++++ RECORDS TO USE ++++

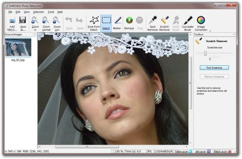Follow the Twitter link in status bar
The image size is (242, 159).
point(190,151)
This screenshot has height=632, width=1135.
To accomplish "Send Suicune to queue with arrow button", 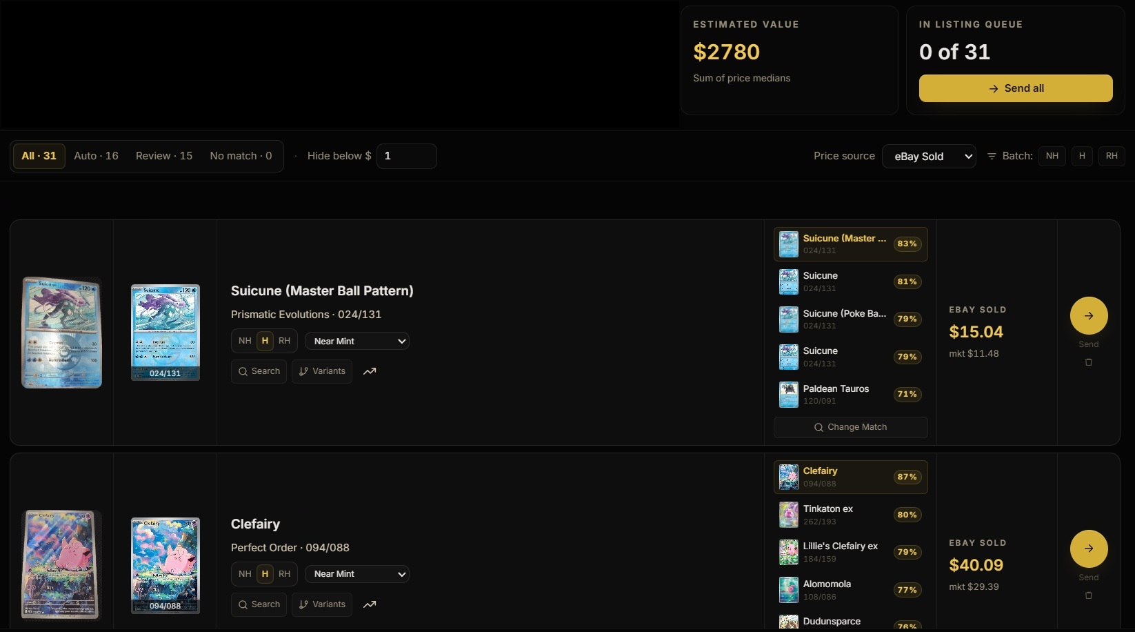I will (x=1088, y=316).
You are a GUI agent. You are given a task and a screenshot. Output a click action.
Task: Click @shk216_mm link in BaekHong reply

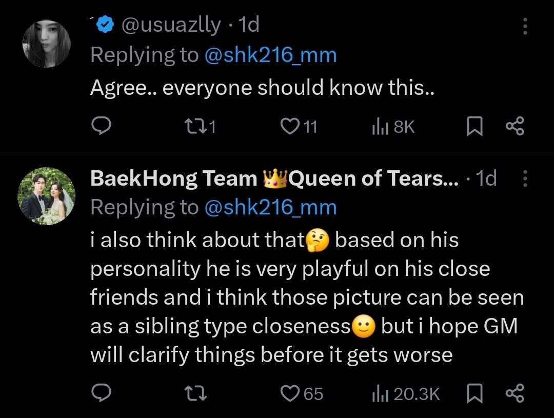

++++

In the listing above, locate each line with "screenshot" and copy it.

* _OUTPUT OF THE TASK_:
This screenshot has height=632, width=1135.
You are a GUI agent. You are given a task and a screenshot. Output a click action.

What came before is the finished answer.